The streets of Paris ran with tears of fandom and fury last night, as Champions League clashes between rival supporters and French police revealed a grim tableau of disorder. Rioters torched cars and looted shops while the gendarmerie stood by, seemingly overwhelmed. To any Briton watching, the scene was all too familiar, yet a painful irony emerged: our own policing, so often derided for heavy-handedness, now looks like a model of restrained competence. The French, with their laissez-faire approach to public order, have reaped the whirlwind.
This is not a gloat. The decline of continental policing is a symptom of a deeper malaise: a loss of faith in the state’s monopoly on force. In Britain, we have long wrestled with the balance between liberty and control, but our bobbies still carry a moral authority that French officers lack. French police, over-centralised and bureaucratised, too often rely on tear gas and baton charges rather than community engagement. The result is a cycle of contempt and violence.
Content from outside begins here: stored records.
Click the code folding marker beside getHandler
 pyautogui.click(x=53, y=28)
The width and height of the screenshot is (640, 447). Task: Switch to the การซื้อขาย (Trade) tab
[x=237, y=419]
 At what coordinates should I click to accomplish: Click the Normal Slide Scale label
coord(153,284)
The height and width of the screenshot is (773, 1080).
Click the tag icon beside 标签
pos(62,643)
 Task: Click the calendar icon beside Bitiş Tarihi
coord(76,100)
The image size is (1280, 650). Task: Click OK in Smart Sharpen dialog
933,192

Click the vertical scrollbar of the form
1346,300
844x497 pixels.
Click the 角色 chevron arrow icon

Compare this to the quiet dignity of a British police cordon at a football match. Yes, we have had our Hillsboroughs and our scandals. But when trouble brews, our constables do not retreat; they stand their ground, often with a word of warning rather than a drawn weapon. The French model, steeped in Napoleonic tradition, treats citizens as subjects to be managed, not partners in order. Hence the riots: a populace that feels no ownership of the peace.
We must resist the temptation to sneer. The failure is continental, yes, but it is also a warning. The forces of barbarism that stalked Paris last night could cross the Channel if we abandon our own traditions. We need not copy France; we need to remember our own heritage. That heritage is one of practical civility, a society where the policeman is your uncle, not your overlord. Let the riots serve as a cautionary tale. Britain, for all its faults, still holds the line.